Challenge: Write out the stretch of records from the line containing "At what coordinates" through the line containing "tap(1085, 42)", including both of those lines, and omit the pictures.

Working data:
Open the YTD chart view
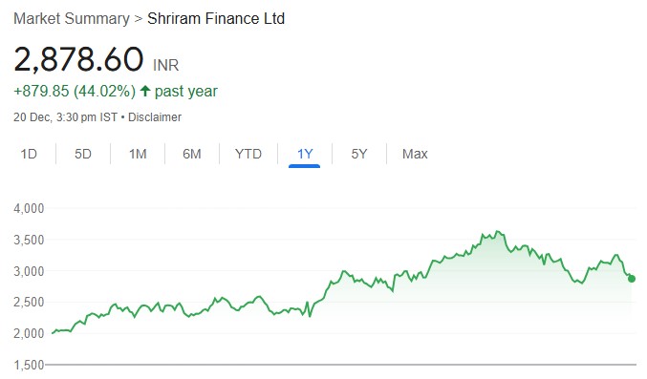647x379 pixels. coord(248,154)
--
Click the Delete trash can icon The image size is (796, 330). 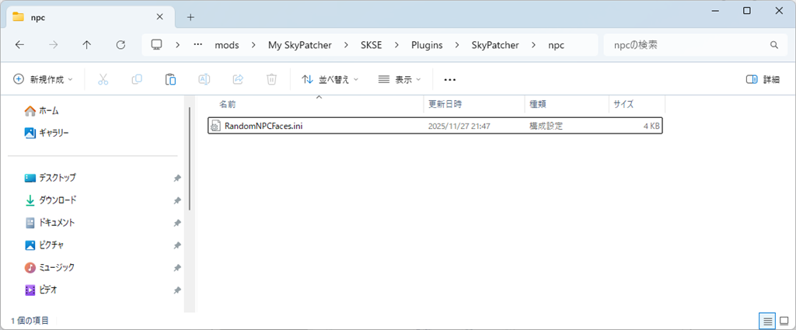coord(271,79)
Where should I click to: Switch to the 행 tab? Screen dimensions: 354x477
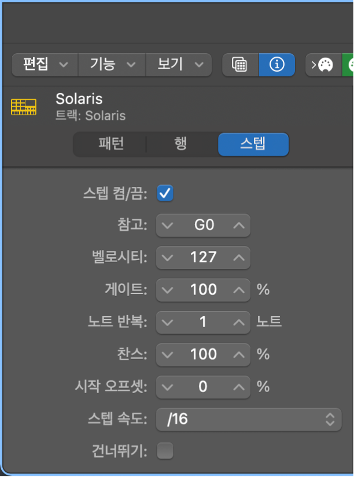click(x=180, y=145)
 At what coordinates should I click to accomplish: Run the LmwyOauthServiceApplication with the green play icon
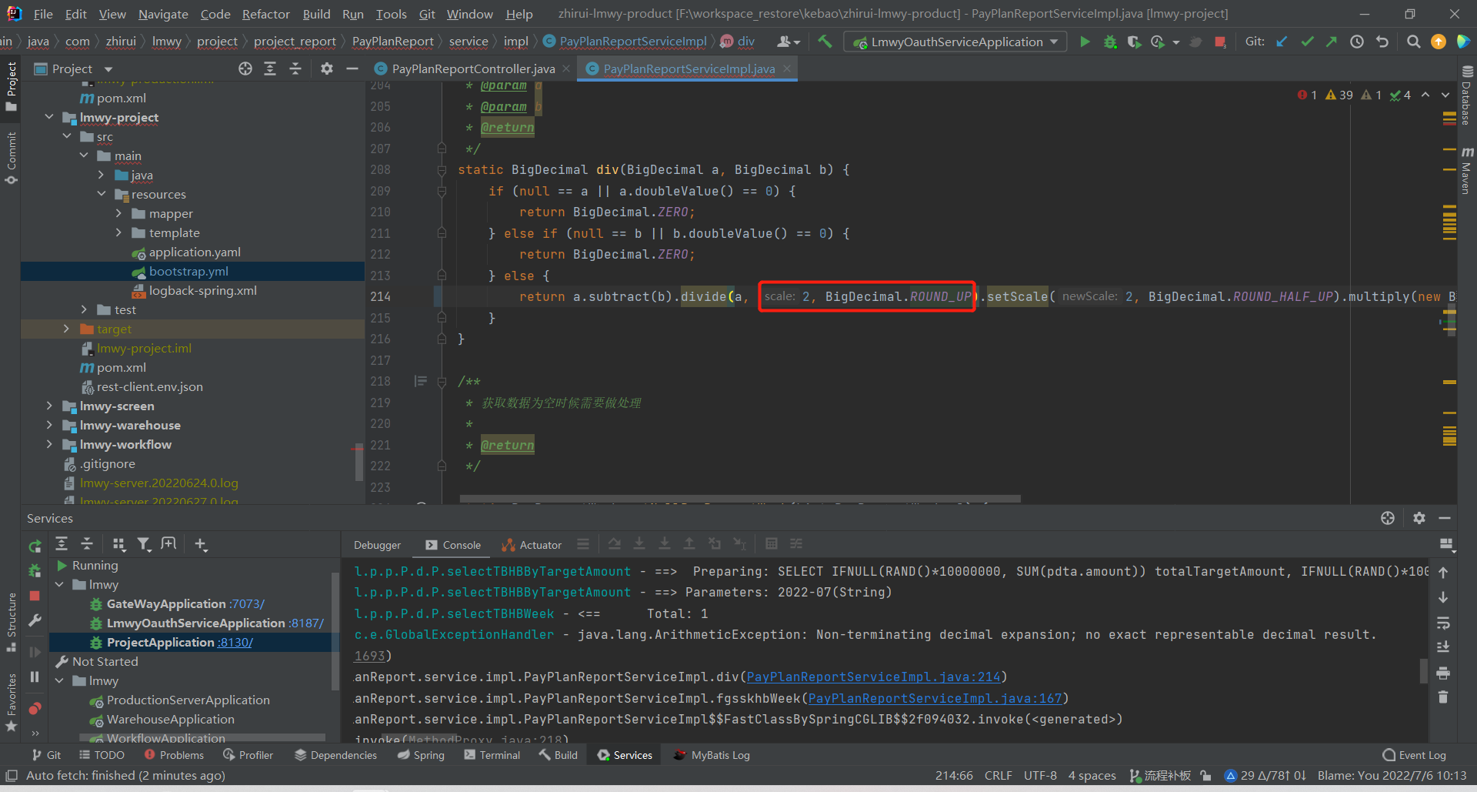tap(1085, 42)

Answer below:
 At what coordinates should I click to accomplish: Run the LmwyOauthServiceApplication with the green play icon
tap(1085, 42)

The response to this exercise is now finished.